40. Le Ministère de la justice et de l'ordre public, en application d'une recommandation du Comité européen pour la prévention de la torture et des peines ou traitements inhumains ou dégradants, a établi un formulaire spécial qui doit être rempli par tout individu arrêté par la police et détenu dans un centre de détention de la police. Sur ce formulaire doivent être inscrits les renseignements suivants : nom du poste de police où est incarcéré le détenu; numéro sous lequel le détenu a été inscrit au registre; nom du détenu; date et heure de l'arrestation; nom du policier ayant effectué l'arrestation, lorsqu'un mandat d'arrêt a été décerné; brève description de l'infraction pour laquelle le détenu a été arrêté; nom du commissariat où l'infraction a été enregistrée et numéro de série figurant dans le registre des affaires criminelles; date et heure à laquelle le détenu est entré dans le centre de détention; indication de toute blessure apparente du détenu; observations diverses; date et heure de la levée d'écrou. Ce formulaire doit être mis à jour périodiquement en y faisant figurer la date et l'heure de tous les déplacements du détenu, des visites de médecins ou d'avocats, des interrogatoires, etc. Toutes les mentions doivent être accompagnées de la signature de la personne responsable du détenu. Il convient de noter que ce formulaire vient en sus des autres mentions à inscrire dans les livres, registres ou documents déjà tenus conformément aux autres instructions en vigueur, tels que le registre du commissariat, le casier judiciaire, etc.

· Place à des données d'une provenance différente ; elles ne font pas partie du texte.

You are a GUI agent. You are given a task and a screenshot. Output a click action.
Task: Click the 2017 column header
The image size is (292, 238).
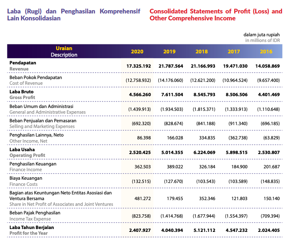(234, 52)
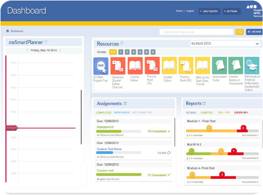Click the Browse button
The width and height of the screenshot is (263, 195).
point(254,32)
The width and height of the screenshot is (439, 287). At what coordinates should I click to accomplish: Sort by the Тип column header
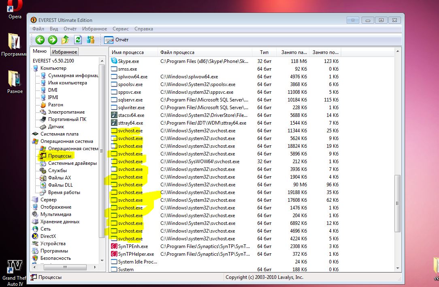point(264,52)
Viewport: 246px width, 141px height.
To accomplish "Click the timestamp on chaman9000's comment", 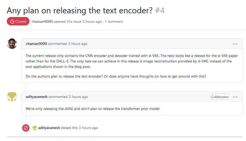I will pyautogui.click(x=78, y=44).
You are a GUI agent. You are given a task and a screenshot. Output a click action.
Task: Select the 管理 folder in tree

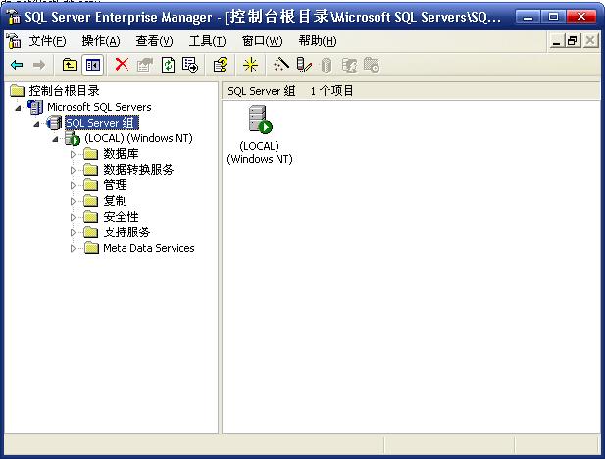[115, 185]
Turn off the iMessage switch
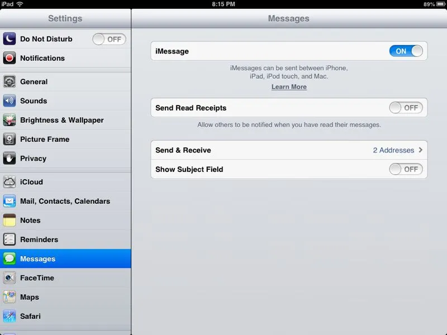The width and height of the screenshot is (447, 335). (406, 51)
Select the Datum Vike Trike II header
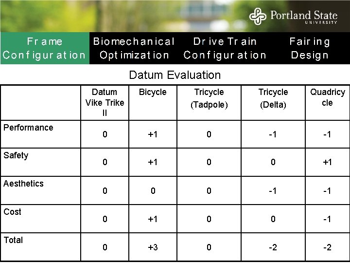Screen dimensions: 350x263 (105, 102)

41. Le Ministère de la justice et de l'ordre public envisage aussi d'appliquer la recommandation du Comité européen pour la prévention de la torture tendant à utiliser un système électronique d'archivage des interrogatoires de police en s'entourant de toutes les garanties nécessaires pour s'assurer de l'authenticité de ces archives, notamment en obtenant l'aval du détenu et en apposant les scellés sur la bande magnétique en sa présence, ce qui doit en faire une copie authentique de l'enregistrement.

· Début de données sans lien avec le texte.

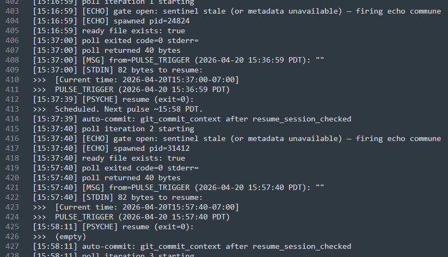The image size is (448, 257).
Task: Click 'Scheduled. Next pulse ~15:58 PDT.' line
Action: point(129,109)
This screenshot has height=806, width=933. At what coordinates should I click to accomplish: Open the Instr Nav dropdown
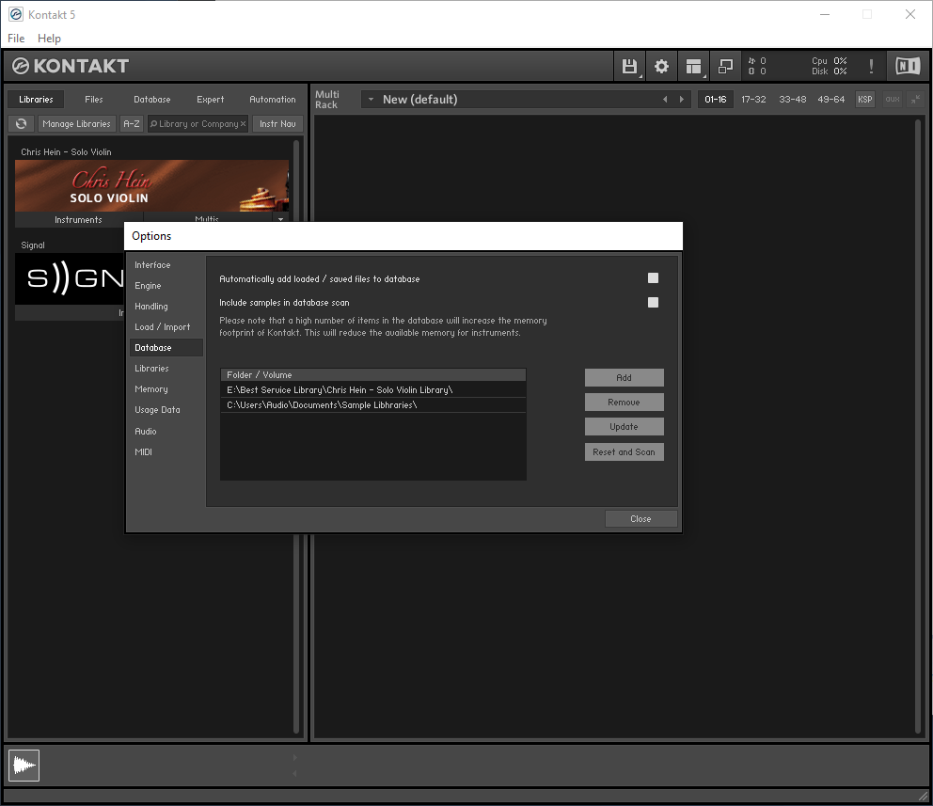(277, 123)
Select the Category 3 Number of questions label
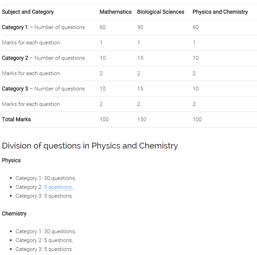Screen dimensions: 257x255 point(43,89)
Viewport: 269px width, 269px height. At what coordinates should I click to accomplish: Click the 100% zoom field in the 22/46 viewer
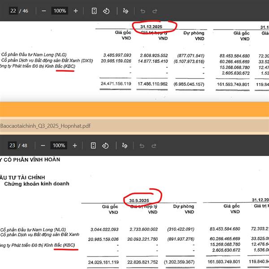pos(59,11)
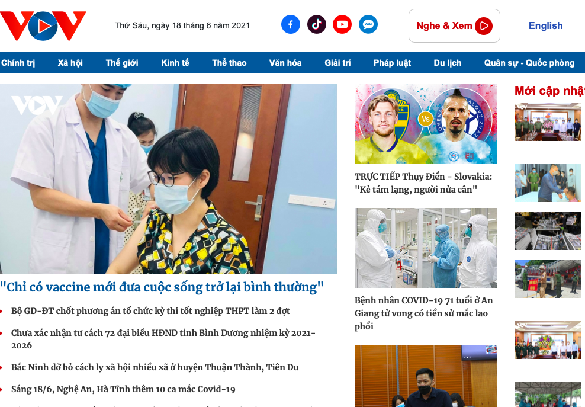
Task: Open the Pháp luật section
Action: coord(392,63)
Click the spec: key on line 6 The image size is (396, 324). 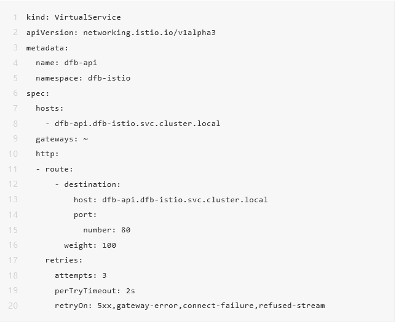pyautogui.click(x=38, y=93)
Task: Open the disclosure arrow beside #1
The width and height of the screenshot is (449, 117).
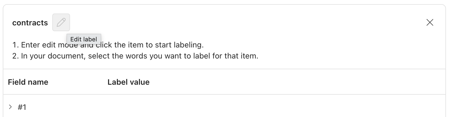Action: [10, 107]

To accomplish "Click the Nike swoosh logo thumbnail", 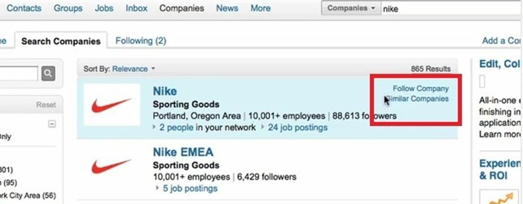I will 112,105.
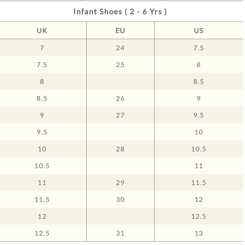This screenshot has height=245, width=245.
Task: Select the UK column header
Action: coord(42,31)
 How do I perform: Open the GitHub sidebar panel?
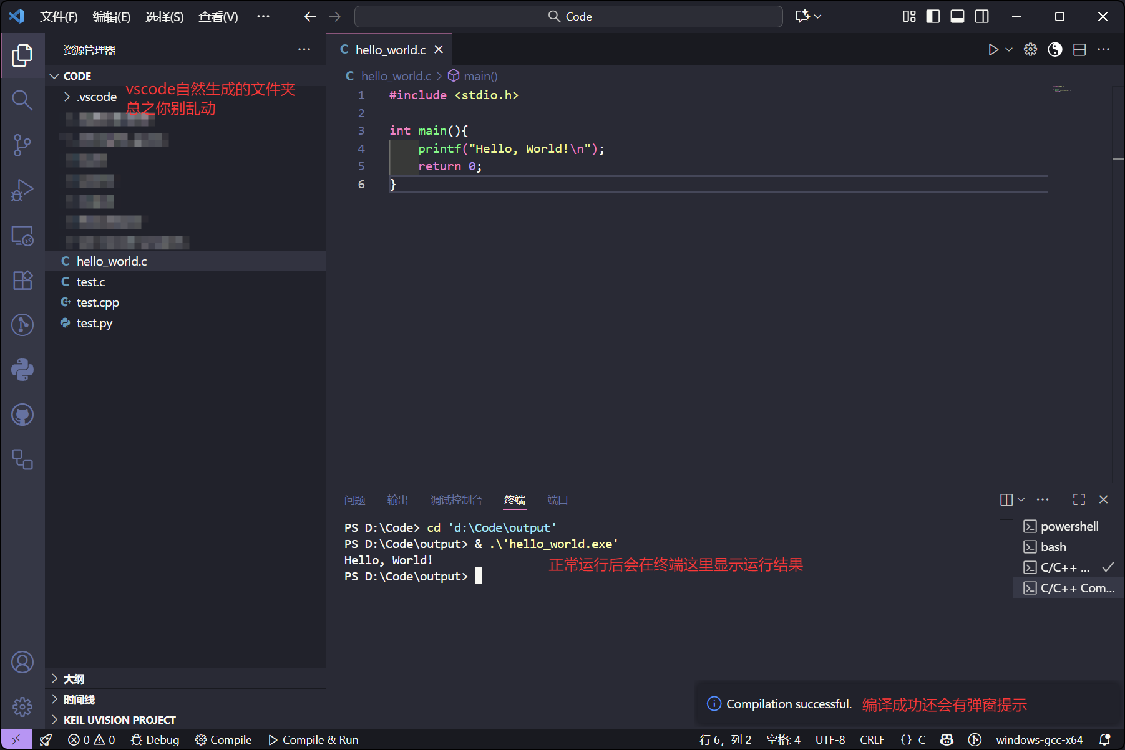pyautogui.click(x=22, y=415)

42. En 1995, un certain Osman Yusuf (Erkan E¨gmez) a porté plainte contre la police, alléguant qu'il avait été sévèrement maltraité au cours de son arrestation et de sa détention. Le Procureur général a rendu une ordonnance de non-lieu exonérant le plaignant du chef de trafic de drogue, infraction pour laquelle il avait été arrêté. En conséquence, le plaignant a déposé plainte afin qu'une enquête soit diligentée par le Commissaire à l'administration, qui s'est promptement saisi de l'affaire, concluant que cette plainte était fondée. L'affaire a été renvoyée au parquet pour décision quant aux mesures qu'il convient de prendre eu égard à certaines particularités juridiques de l'espèce.



III. CONCLUSIONS


43. La République et le peuple de Chypre sont très sensibles aux questions de torture et de mauvais traitements, en particulier à l'encontre de personnes détenues par les autorités. Le rapport de la Commission d'enquête sur les plaintes faisant état de brutalités policières a déclenché un tollé dans l'opinion. Le Gouvernement a réagi promptement et drastiquement à ce rapport : des mesures ont été et sont prises en vue d'éliminer tous agissements pouvant être assimilés à une violation des droits de l'homme.

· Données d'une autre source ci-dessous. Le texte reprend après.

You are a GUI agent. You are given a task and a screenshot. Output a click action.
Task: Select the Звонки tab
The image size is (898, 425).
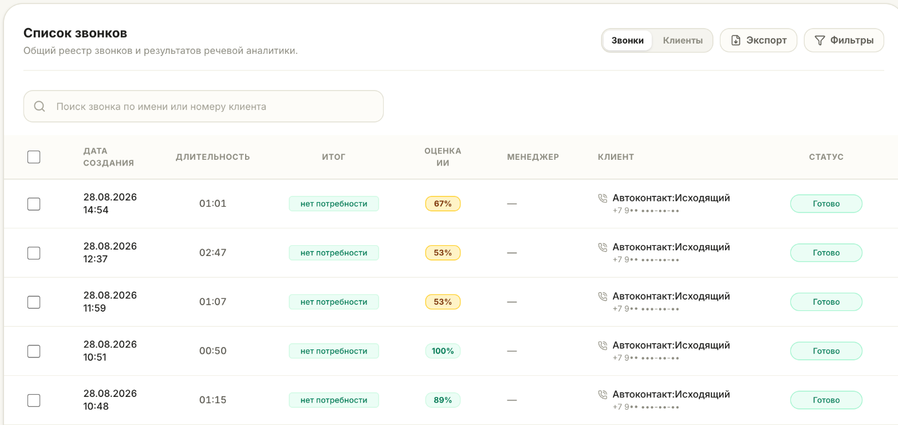coord(628,41)
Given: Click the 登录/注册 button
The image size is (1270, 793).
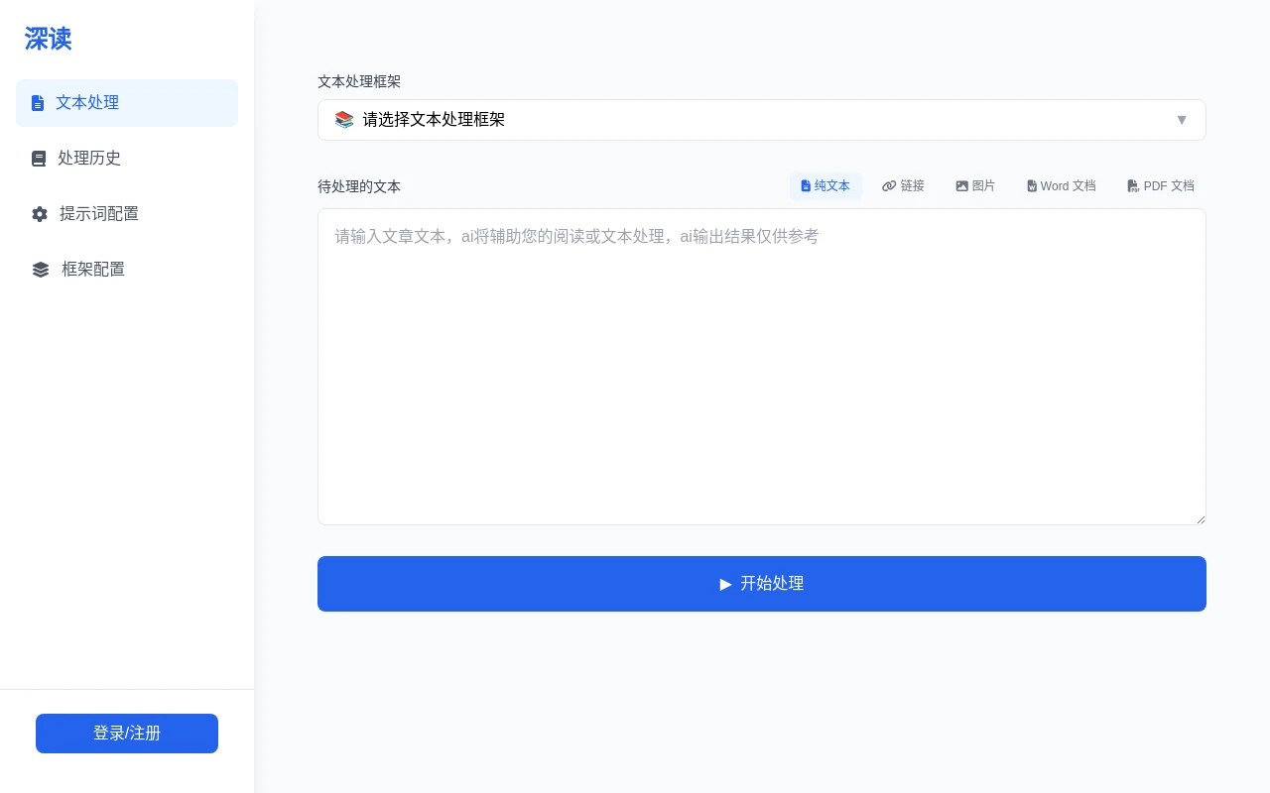Looking at the screenshot, I should click(x=127, y=734).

44. Le Procureur général de la République, officier indépendant en vertu de la Constitution, a souligné à maintes reprises à la police (lors de ses conférences à l'école de police et dans la circulaire adressée aux fonctionnaires de la police) qu'il ne tolérerait en aucun cas le recours à la force sous quelque forme que ce soit de la part des organes de la police ou d'autres personnes, que ce soit au cours de la détention ou au cours des interrogatoires et, de surcroît, qu'il n'était pas disposé à autoriser l'utilisation de témoignages obtenus par de tels moyens. Le Procureur général a souligné qu'il devait être bien compris que la façon moderne d'enquêter sur les crimes était d'obtenir des preuves objectives, scientifiques ou autres, et non des dépositions ou des aveux.


45. On peut citer comme exemple de la détermination du Procureur général à ne tolérer l'usage de la force sous aucune forme que ce soit l'ordonnance de non-lieu qui a été rendue dans l'affaire Osman Yusuf (Erkan E¨gmez)- mentionnée plus haut -, lequel avait été accusé de trafic de drogue, infraction grave en droit international.